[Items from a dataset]
[Start of Attachment]

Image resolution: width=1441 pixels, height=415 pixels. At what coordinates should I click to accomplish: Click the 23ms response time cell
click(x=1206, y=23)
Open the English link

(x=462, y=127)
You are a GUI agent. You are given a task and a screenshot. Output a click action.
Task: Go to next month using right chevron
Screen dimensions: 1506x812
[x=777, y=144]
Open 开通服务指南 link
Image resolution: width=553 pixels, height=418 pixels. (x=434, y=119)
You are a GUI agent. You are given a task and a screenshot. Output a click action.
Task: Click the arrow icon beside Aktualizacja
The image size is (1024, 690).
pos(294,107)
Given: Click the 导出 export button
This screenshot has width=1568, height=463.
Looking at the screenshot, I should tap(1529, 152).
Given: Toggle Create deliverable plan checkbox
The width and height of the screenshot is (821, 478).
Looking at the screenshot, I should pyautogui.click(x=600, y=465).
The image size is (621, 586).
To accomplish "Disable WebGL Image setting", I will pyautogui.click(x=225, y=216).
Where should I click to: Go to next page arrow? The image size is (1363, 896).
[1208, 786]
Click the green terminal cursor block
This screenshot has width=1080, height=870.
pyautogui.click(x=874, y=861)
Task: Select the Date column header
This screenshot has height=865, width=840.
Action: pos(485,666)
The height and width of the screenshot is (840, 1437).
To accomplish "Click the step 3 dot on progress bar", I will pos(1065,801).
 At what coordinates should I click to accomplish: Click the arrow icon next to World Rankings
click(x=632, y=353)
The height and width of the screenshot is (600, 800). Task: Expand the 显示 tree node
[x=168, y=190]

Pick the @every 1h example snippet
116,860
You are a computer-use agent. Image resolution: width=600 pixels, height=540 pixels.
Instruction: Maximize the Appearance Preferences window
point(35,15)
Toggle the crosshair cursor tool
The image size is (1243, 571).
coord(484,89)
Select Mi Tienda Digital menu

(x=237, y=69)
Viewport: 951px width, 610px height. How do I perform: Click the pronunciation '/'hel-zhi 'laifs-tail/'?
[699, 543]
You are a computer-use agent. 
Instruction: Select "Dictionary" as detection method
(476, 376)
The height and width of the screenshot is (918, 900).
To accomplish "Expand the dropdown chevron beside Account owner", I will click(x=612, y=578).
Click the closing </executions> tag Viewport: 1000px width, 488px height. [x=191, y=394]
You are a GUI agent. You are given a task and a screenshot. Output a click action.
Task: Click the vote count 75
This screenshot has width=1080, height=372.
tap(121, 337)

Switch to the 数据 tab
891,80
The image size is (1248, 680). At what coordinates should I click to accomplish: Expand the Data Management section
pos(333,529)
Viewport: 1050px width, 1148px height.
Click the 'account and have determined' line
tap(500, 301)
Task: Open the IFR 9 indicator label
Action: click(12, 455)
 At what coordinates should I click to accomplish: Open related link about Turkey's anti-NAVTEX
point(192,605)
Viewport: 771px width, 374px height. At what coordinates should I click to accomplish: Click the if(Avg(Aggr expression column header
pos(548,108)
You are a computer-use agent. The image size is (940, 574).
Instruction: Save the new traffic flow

[End of Attachment]

ASSIGNED TASK => Print the records above verbatim from their first line to the line containing "Task: Go to next month using right chevron", both included, and stop there.

EXPECTED ANSWER =>
Image resolution: width=1441 pixels, height=415 pixels. At what coordinates should I click to accomplish: Click the 23ms response time cell
click(x=1206, y=23)
Open the English link

(x=462, y=127)
You are a GUI agent. You are given a task and a screenshot. Output a click action.
Task: Go to next month using right chevron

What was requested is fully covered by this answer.